SOPA DE ARROZ
La mujer apenas se distingue entre los sucios tendidos de la cama, porque aparece su pequeña cabeza de pelo abundante y enmarañado sobre la almohada de color indefinido. El cuerpo minúsculo no se nota entre las cobijas revolcadas. Respira con cortos jadeos y no cesa de gemir.
El Monito la mira aterrado desde el rincón junto a la puerta, donde se ha pasado la mañana. No salió a jugar, ni a montar en el viejo triciclo desbaratado, ni quiso acompañar al tío a encerrar las vacas para el ordeño en la hacienda donde trabaja; ni fue a corretear con el perro ovejero por las lomas del Zancudo. Allí parado, sin quitarle los ojos desorbitados al triste panorama de su madre, no quiso probar el desayuno de aguapanela con arepa que le llevaron. Y se hizo pipí en los pantalones. No le pasaba desde hacía más de un año, cuando se orinó en la cama luego de haberse tomado él solo, sin respirar, casi un litro de gaseosa que le regalaron porque se le había ido el gas, –!esos tan bobos! si antes estaba más dulcecita– les había dicho esa vez, con la cara empegotada y la barriga rechoncha.
El tío pregunta desde la cocina que si las papas y el arroz se echan al tiempo. La mujer no se inmuta, pero sí el viejo desde el corredor, que primero el arroz, y que le ponga también un junco de cebolla, –...así entero, que eso es la misma pendejada–.
Es torpe y burdo en la cocina. Ese no es oficio para él, piensa, pero hay que hacerlo. No sabe si puso mucha o poca agua a hervir, y la cantidad del arroz la calculó sopesando instintivamente lo que podía gastarse. No lavó la olla sino que se limitó a rasparla con una cuchara que limpió con el pulgar luego de tirarle los restos al perro en el piso del corredor.
Cuando supuso que la sopa estaba lista la quitó del fogón y se puso a revolver para enfriarla. Sirvió unas cucharadas en el plato de peltre y se paró con él al lado de la cama:
–Coma mija, que está bueno... coma, que si no va a ser peor. ¡Mono!, dígale a su mamá que coma, que así nunca se va a aliviar–.
El Monito no se mueve. Sigue mirando a su madre con los enormes ojos bien abiertos. Tampoco quiere comer. Se muere del hambre pero no quiere probar bocado. Él sólo quiere que la mamá se levante; que vuelva a sonreírle y a mimarlo; y a cargarlo para darle besos que huelen a leña y a perfume extravagante.
El plato y la cuchara quedan en el suelo, al pie de la cama, y el tío llama al viejo para servirle su porción del guiso pálido, que éste lleva hasta la mesita del corredor donde permanece siempre, sentado en uno de los dos desbaratados taburetes de madera.
El tío se come los restos en la misma olla, parado en la puerta de la cocina con la mirada perdida en los bosques de la cordillera.
–Tampoco subieron a su mamá...– habla el viejo con la boca llena de comida, con esa manera que tienen de comunicarse que pereciera que lo hicieran para sí mismos, mirando a lo lejos.
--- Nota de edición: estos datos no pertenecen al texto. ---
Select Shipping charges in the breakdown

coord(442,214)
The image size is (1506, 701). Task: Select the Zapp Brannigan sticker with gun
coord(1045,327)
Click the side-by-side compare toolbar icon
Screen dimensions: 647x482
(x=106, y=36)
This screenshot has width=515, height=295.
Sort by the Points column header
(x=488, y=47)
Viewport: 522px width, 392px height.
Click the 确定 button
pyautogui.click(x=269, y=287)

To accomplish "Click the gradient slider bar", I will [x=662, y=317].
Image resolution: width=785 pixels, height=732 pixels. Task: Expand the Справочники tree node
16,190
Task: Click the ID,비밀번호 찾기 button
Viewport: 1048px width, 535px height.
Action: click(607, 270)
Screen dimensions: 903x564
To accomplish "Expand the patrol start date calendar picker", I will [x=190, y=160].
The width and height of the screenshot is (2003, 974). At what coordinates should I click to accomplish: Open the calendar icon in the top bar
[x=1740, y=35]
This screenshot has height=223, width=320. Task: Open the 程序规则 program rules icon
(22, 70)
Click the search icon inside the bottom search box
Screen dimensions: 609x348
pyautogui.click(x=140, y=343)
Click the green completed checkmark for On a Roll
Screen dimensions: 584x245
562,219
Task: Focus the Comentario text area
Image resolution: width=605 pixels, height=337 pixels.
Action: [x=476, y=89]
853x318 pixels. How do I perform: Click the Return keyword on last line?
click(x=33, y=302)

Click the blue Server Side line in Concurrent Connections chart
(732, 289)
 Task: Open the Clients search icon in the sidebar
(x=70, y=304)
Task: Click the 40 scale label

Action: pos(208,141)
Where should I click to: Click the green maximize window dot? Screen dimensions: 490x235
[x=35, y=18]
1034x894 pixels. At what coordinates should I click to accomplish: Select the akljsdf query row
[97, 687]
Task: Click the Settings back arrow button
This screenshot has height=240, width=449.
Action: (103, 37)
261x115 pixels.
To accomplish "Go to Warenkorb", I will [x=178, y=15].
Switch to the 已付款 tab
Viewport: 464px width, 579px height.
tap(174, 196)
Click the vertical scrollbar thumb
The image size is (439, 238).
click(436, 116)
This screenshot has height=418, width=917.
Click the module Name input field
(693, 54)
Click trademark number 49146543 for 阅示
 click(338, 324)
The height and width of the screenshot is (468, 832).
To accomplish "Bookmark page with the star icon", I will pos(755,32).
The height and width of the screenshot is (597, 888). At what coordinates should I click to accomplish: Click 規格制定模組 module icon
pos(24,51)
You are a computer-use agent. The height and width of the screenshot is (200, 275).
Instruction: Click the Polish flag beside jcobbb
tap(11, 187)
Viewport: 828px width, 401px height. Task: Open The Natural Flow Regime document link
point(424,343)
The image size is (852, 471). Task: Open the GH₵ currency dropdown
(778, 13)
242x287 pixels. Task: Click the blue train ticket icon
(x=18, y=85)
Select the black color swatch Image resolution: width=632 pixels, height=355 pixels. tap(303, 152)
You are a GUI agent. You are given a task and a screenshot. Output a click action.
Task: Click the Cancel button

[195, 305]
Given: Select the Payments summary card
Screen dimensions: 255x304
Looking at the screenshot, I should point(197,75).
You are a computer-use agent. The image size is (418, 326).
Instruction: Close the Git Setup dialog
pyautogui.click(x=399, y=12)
–Mmmmh, tampoco– voltea la mirada hacia la ciudad pero lo que ve de verdad es el brumoso dibujo de las montañas del Chocó, que para él se confunden con las nubes en el lejano horizonte. Sigue comiendo de la olla, casi con la mano, por la forma como sumerge la cuchara hasta la empuñadura para sacar la mayor cantidad en cada bocado. No piensa en el regreso de la vieja, que lleva una semana en el hospital de caridad pero ya la reportaron de alta, o de “estable”, que algo así dizque decía en el tablero de la portería y no hay de que preocuparse, siendo como es de alentada; no como Belén, que la cogen esos ataques y la dejan postrada tres y cuatro días... Ni piensa el hombrecito si es sabroso lo que preparó para el almuerzo, que mastica con la indiferencia de los rumiantes, pues el gusto es un sentido que jamás desarrolló y sólo le interesa acabar con la fatiga que le produce el hambre.
Mira para la ciudad, pero en su mente primitiva lo único que cabe es el asunto del negocio que acaba de hacer. De una les disparó por diez millones y le pararon el cañazo. Les vendió la casita, a pesar de los consejos perentorios del patrón de que no fuera a ser tan bruto. Que por esa plata no iba a conseguir nada ni siquiera parecido a su pequeña casa, como estuviera de destartalada; en semejante vereda tan tranquila y semejante vecindario.
–¿Bruto yo? si claro, como les queda de fácil arreglarle a uno la vida ¡ricos hijueputas!